*Excerpt provided*
+ + + + + + +

(this is not the post I had mentioned I was working on, but it’s so relevant after last night that I took a detour just as Shabbat ended to talk about this)
If you know anything about me, you know that I struggle with making decisions, staying focused, and being on time. Like, literally, those are my top three struggles. (How it never occurred to me that I might have ADHD is seriously wild.) Now, for a long time, I have talked about how my issues with time have to do with the fact that I don’t see time in a linear fashion (Business Insider’s explanation of linear-active time is the best I’ve seen re: my own conception of time)—but I think 11.5 years in the States have changed that a little bit.
Yesterday, I spent some time with my uncle for lunch—and it became abundantly clear that I am starting to see time differently, even though he has lived here for longer than I have.

+ + + + + + +

*Data extract*
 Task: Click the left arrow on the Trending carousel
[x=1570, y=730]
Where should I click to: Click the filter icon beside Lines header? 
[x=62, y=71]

+ + + + + + +

*Problem to work on*
Extract from the post about time above the passage starting with "(this is not" and going on through "a little bit.", copying it word for word.

*Solution below*
(this is not the post I had mentioned I was working on, but it’s so relevant after last night that I took a detour just as Shabbat ended to talk about this)
If you know anything about me, you know that I struggle with making decisions, staying focused, and being on time. Like, literally, those are my top three struggles. (How it never occurred to me that I might have ADHD is seriously wild.) Now, for a long time, I have talked about how my issues with time have to do with the fact that I don’t see time in a linear fashion (Business Insider’s explanation of linear-active time is the best I’ve seen re: my own conception of time)—but I think 11.5 years in the States have changed that a little bit.